Wakatipu High school leaver Caitlin Hollyer, 17, will be the only Kiwi attached to Toronto’s Leaside club as part of a New Zealand Ice Hockey Federation exchange that’s run since 2012 — she’d have probably gone last year if it hadn’t been for Covid restrictions.

This year Caitlin enjoyed the thrill of playing for the Wakatipu Wild team when it won the national champs for the first time, having also suited up for their first two seasons.

She was also selected for the NZ Ice Fernz who’ll play in world champs in South Africa in February, but the defencewoman will pass on this as ‘‘it’s so hard to get there from Canada’’.

However, she’ll play for the under-18 NZ team at world champs in Bulgaria in January.

She first played for the U18s in Mexico City in 2020, aged just 15, shortly before Covid put a spanner in the works.
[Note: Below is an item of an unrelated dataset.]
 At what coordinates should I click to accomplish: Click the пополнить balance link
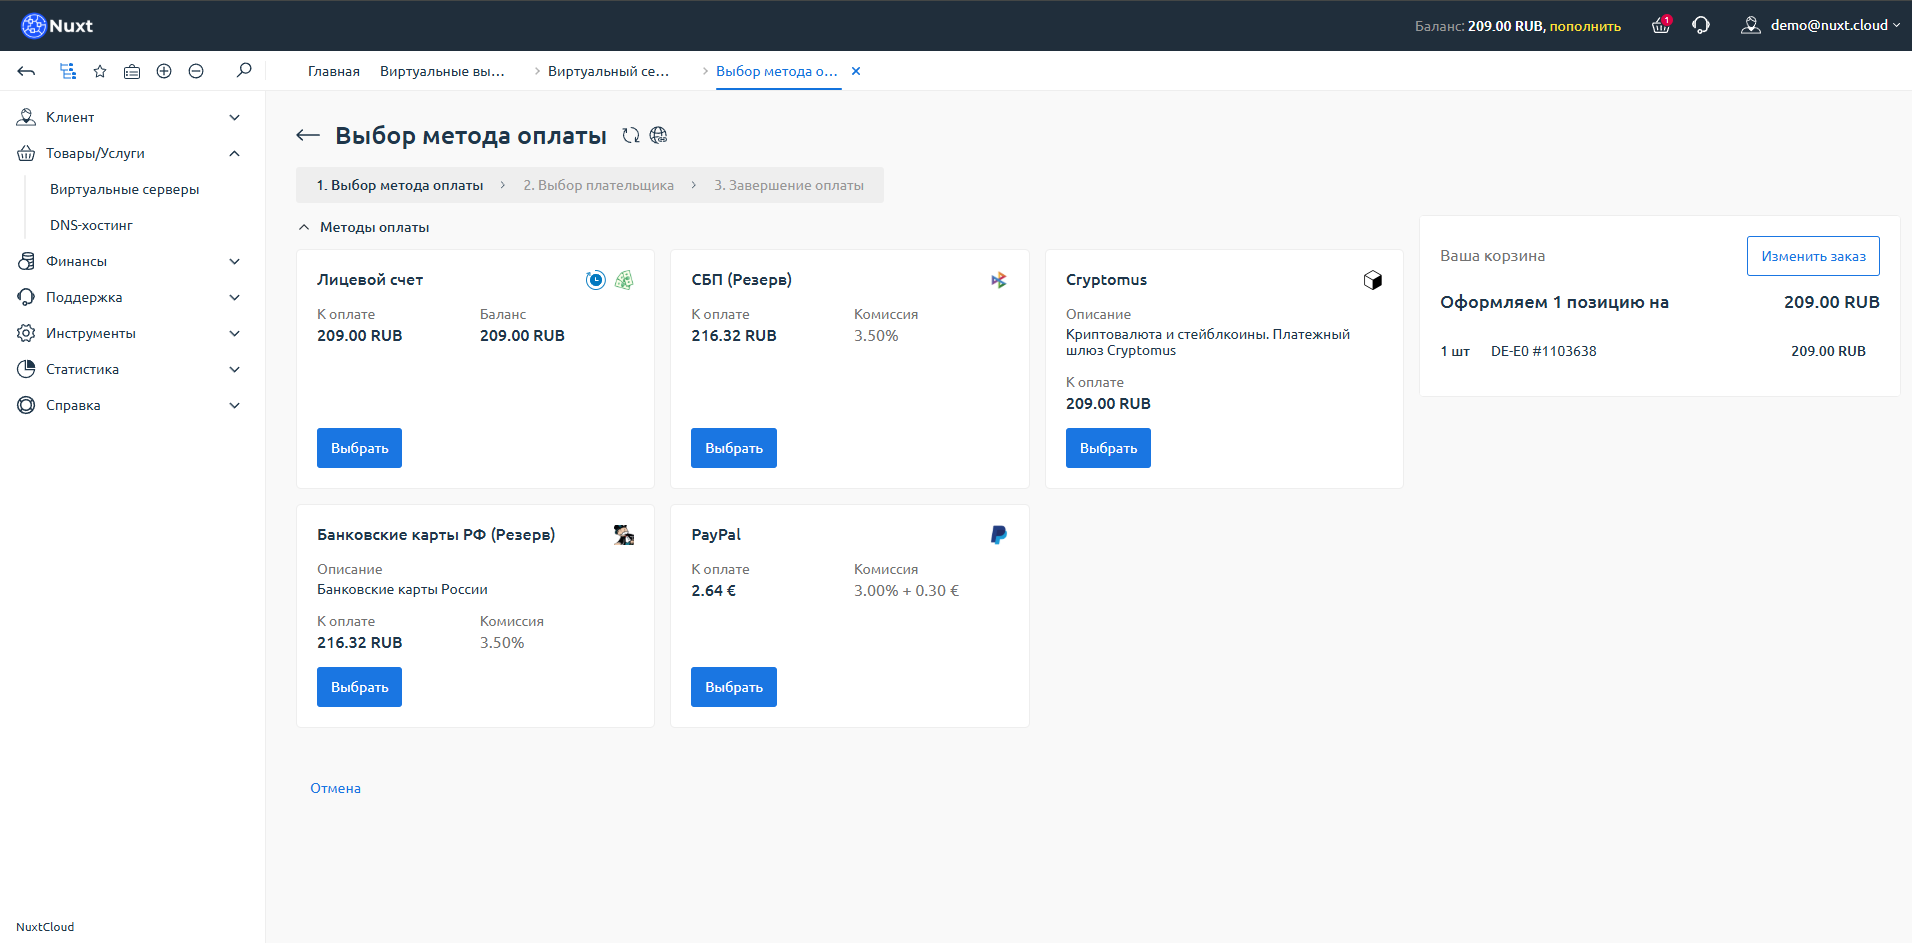click(1583, 25)

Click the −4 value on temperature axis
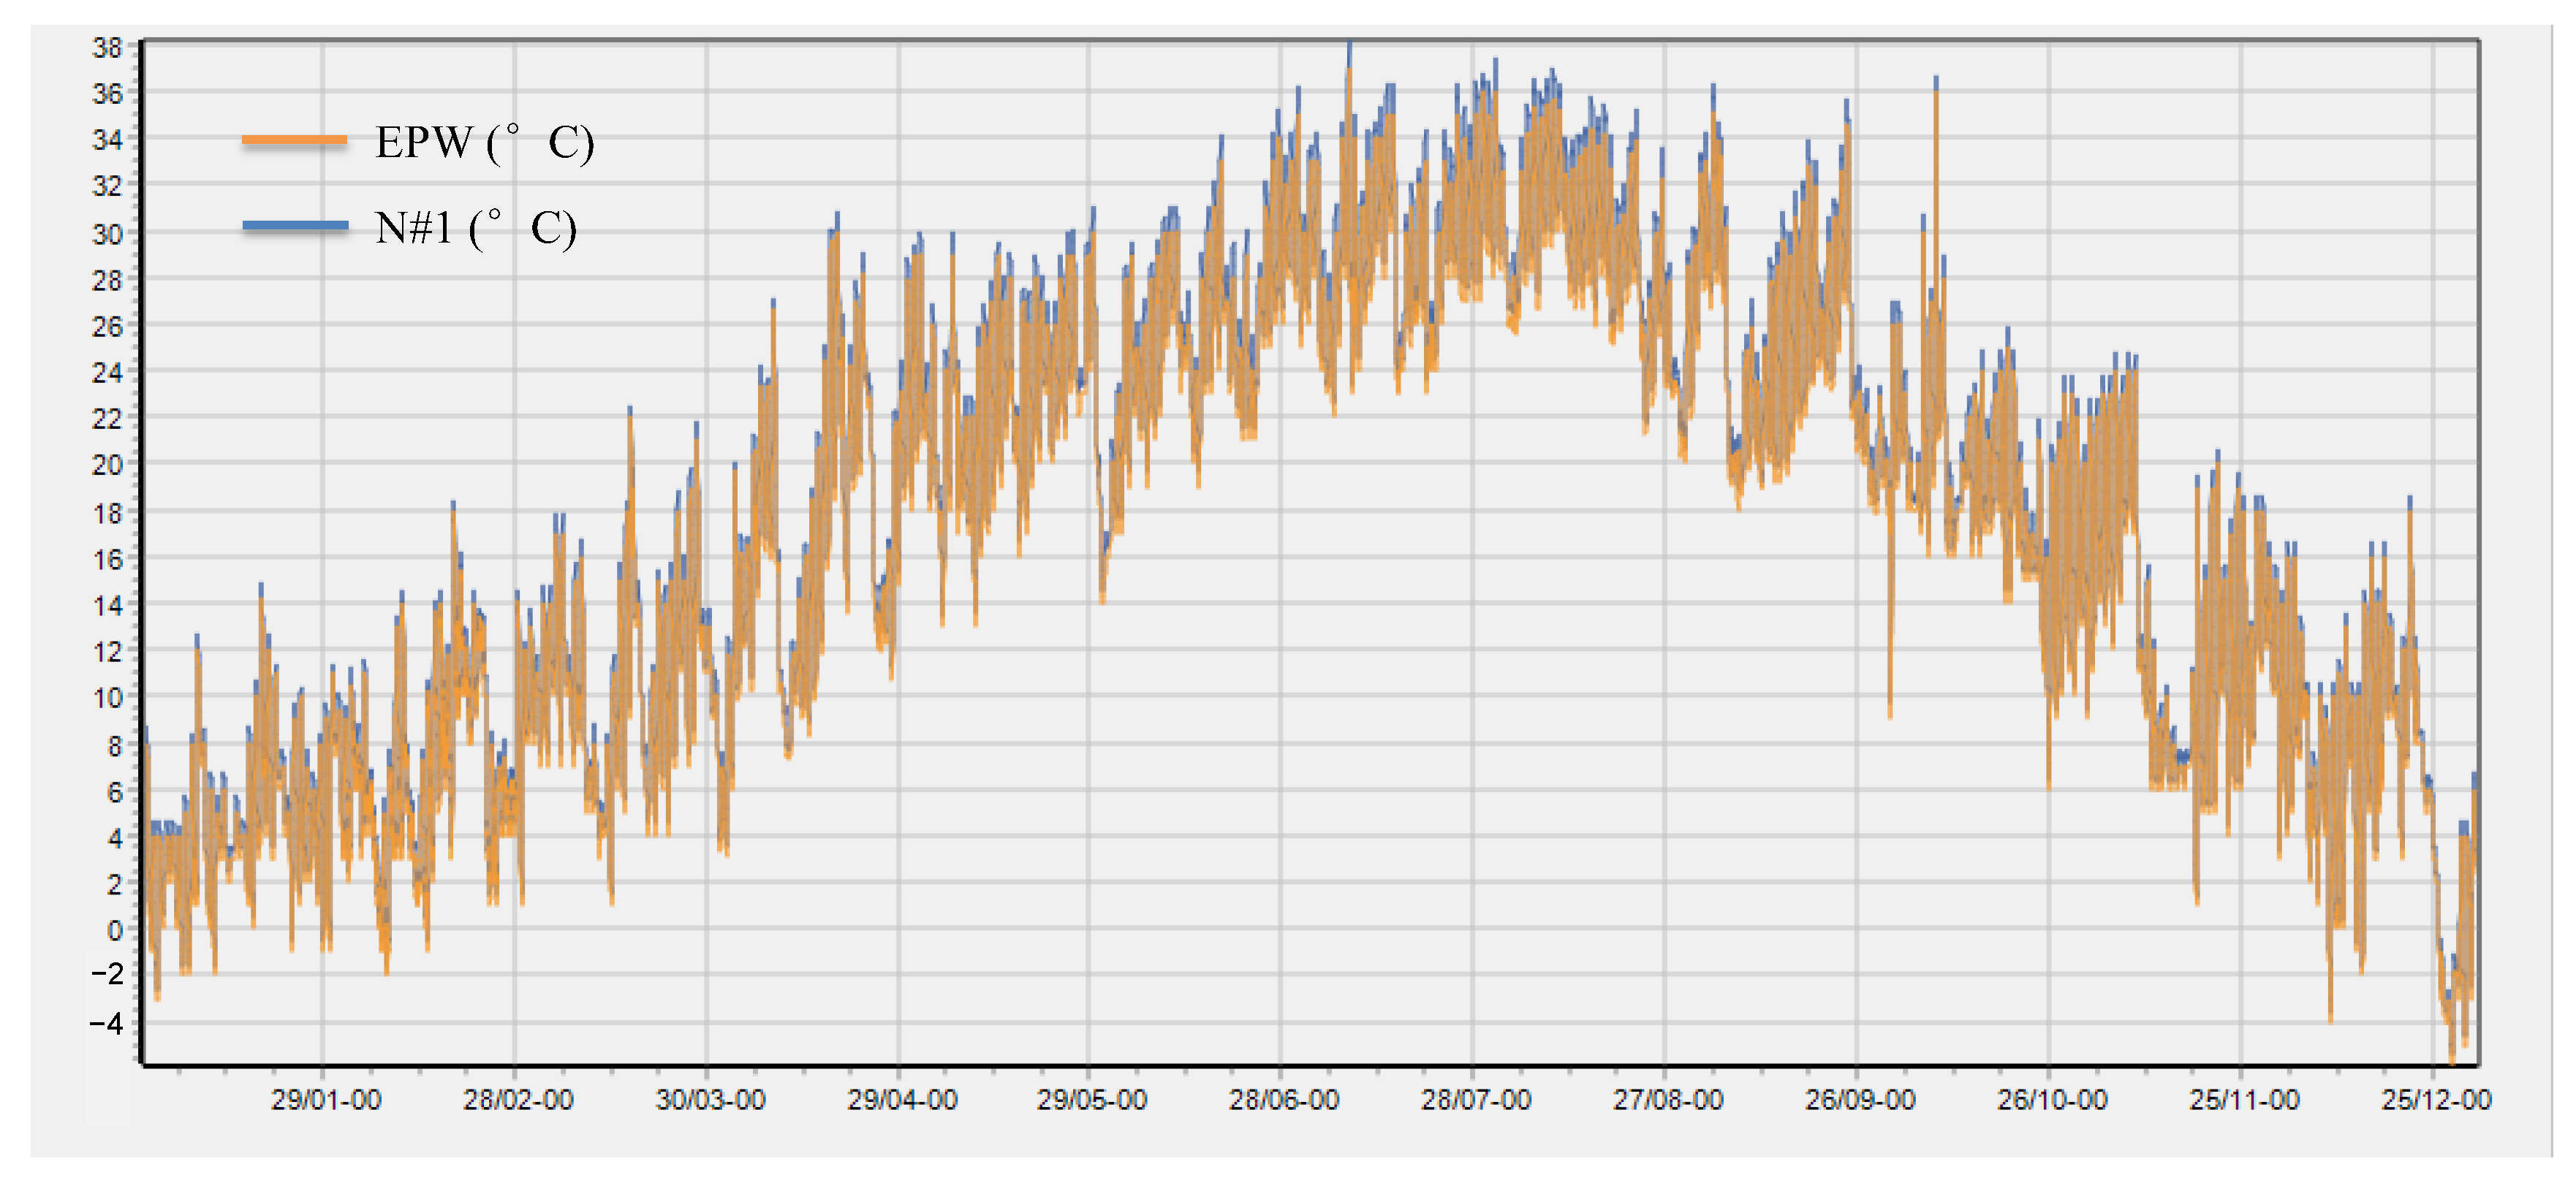click(x=107, y=1024)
Covid also put paid to her playing for them last year and this year.

In Bulgaria she’ll be one of only three survivors from the 2020 side.

Caitlin, who was originally an ice skater before taking up hockey seven years ago, also attended a two-week training camp in Sweden back in July.

She feels she’s grown her passion for the sport this year.

‘‘I’ve loved it all the way through, but it’s kind of been more just for fun, and then this year I’ve put an effort in.’’

She enjoys ice hockey because of its aggression and speed — ‘‘it’s so fast and intense’’.

In Canada, she’ll play once or twice a week, train twice a week ‘‘and hopefully get to train with other teams as well’’.

When she returns, she might do some ski instructing — she has her level 1 qualifications — as she also did last year.

But she’d also like to play college ice hockey in the United States, ‘‘as a few Kiwi girls have already done’’, or for a university in Canada.